Espiritualidad se deriva del latín spiritus, que significa espíritu. Pero su significado no está tan claro, se define como los asuntos que tienen que ver con el espíritu, el alma, pero finalmente la explicación entra en asuntos religiosos. Cada religión o doctrina enfoca la espiritualidad a su manera para que los mortales nos acerquemos a Dios.

Divinidad, para entrar en esta tema ya hay que acotar el tipo de religión o creencia. En general lo divino está en contraposición a lo terreno y por tanto es algo ajeno a las personas; algo que está en el cielo, el paraíso, nun, el olimpo, los campos elíseos, etc.

Tengo la impresión de que nuestra historia, cultura y educación actuales han asociado la divinidad a algo que está más allá de nosotros, en los cielos.
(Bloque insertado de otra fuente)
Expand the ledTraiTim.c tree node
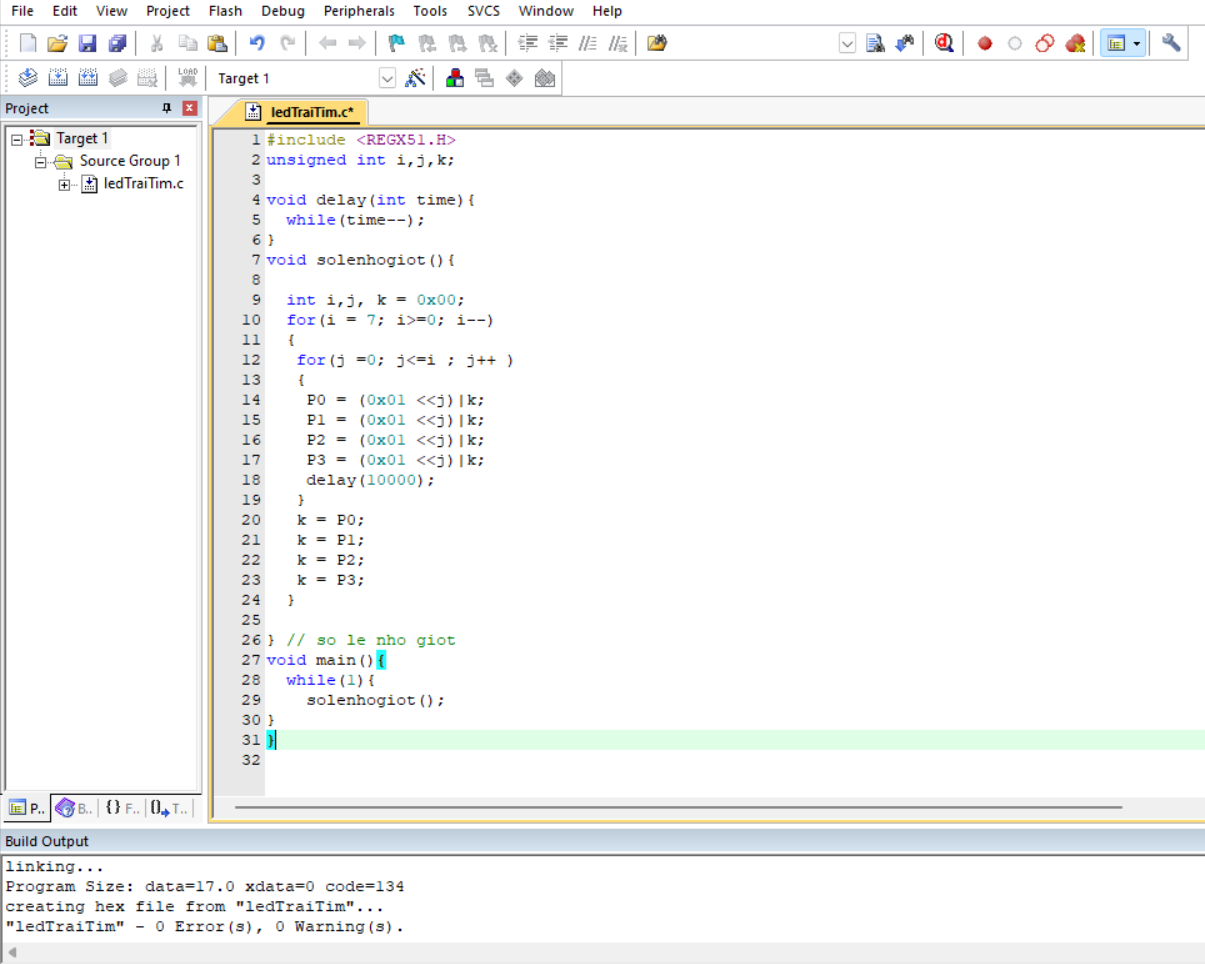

Y la espiritualidad la asociamos a la aspiración de acercarse a la divinidad, una divinidad lejana y en mucha medida ajena a nuestra existencia. Como si nosotros, pobres mortales, nos tuviésemos que ganar ese derecho, redimirnos de nuestros pecados, karmas, herencias negativas.

Yo ya no lo veo así, no veo la separación, es que no lo siento así. Cuando hablo de la divinidad me refiero a esa esencia que lo impregna todo, manifestado o no manifestado, por tanto forma parte de nuestra propia naturaleza, terrena y carnalmente también. La espiritualidad es para mí como uno más de nuestros sentidos, por desgracia poco desarrollado en nuestra sociedad actual, sin embargo todos la anhelamos y necesitamos. Es ese sentimiento cierto de que estamos acompañados, que hay algo que nos conecta al resto de las personas y al universo, que hay una sabiduría ancestral y profunda que guía nuestros pasos, que existe una conciencia inmortal, amorosa y armoniosa a la que nos queremos unir.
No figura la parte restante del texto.